> TO DO
Please give back exactly the line with "Copy the code block with copy icon" and each line after it through the end of the material, leaving out the pictures.
*** AVAILABLE DATA Section Begins ***
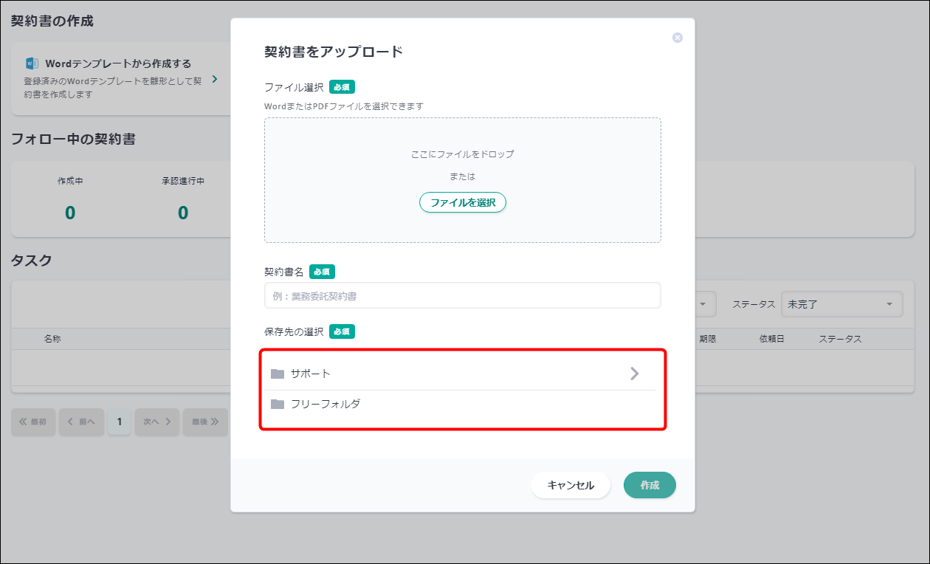This screenshot has height=564, width=930.
Task: Open Wordテンプレートから作成する card
Action: pos(118,79)
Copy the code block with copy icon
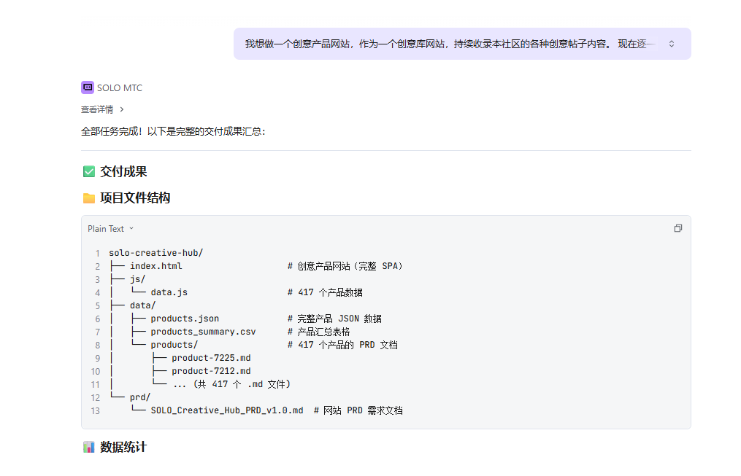This screenshot has width=741, height=476. click(x=677, y=229)
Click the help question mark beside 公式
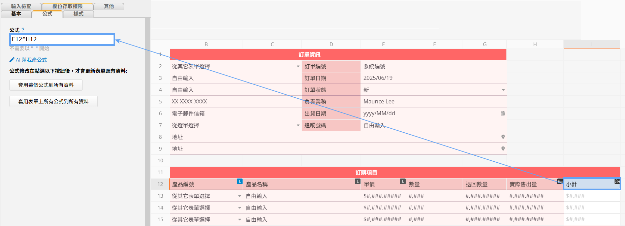Viewport: 625px width, 226px height. click(23, 30)
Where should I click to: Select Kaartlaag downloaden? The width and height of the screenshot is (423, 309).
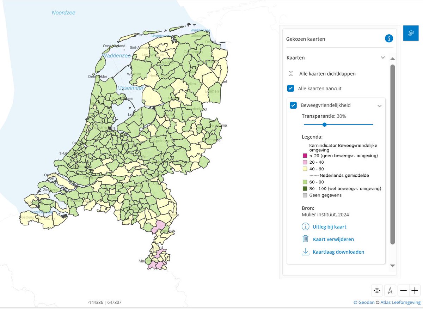point(338,252)
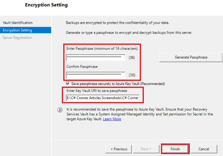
*** AVAILABLE DATA Section Ends ***
> SOLUTION TO THIS EXERCISE
Copy the code block with copy icon
This screenshot has width=741, height=476. click(x=677, y=229)
Click the help question mark beside 公式
Viewport: 625px width, 226px height. click(23, 30)
Where should I click to: Select Kaartlaag downloaden? The width and height of the screenshot is (423, 309).
point(338,252)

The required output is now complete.